** DIRECTIONS FOR THIS TASK **
The data below is to be written out exactly, with no pictures.

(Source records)
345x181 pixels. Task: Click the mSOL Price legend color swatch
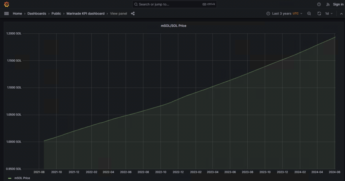pyautogui.click(x=10, y=178)
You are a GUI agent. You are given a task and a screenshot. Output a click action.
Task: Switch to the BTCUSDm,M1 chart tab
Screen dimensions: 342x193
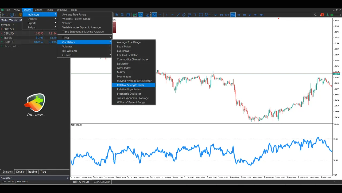[x=81, y=182]
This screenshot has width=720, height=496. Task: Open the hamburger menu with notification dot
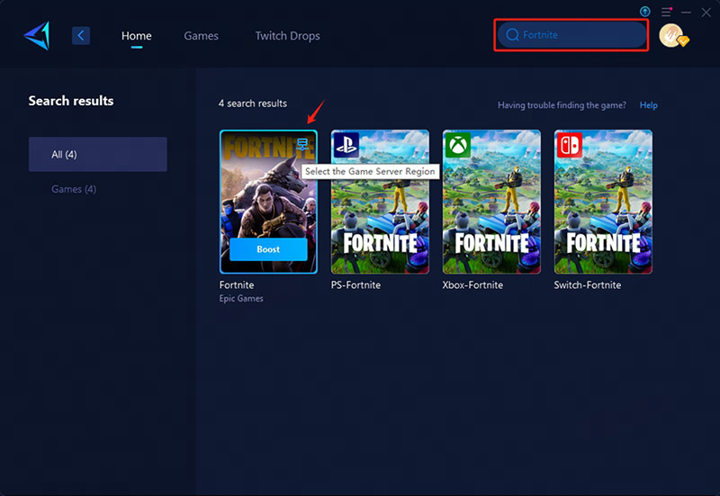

** YOUR SOLUTION **
345x181 pixels. Task: Click the mSOL Price legend color swatch
pyautogui.click(x=10, y=178)
You are a GUI agent. You are given a task and a screenshot. Output a click action.
Task: Switch to the BTCUSDm,M1 chart tab
Screen dimensions: 342x193
[x=81, y=182]
This screenshot has width=720, height=496. Task: Open the hamburger menu with notification dot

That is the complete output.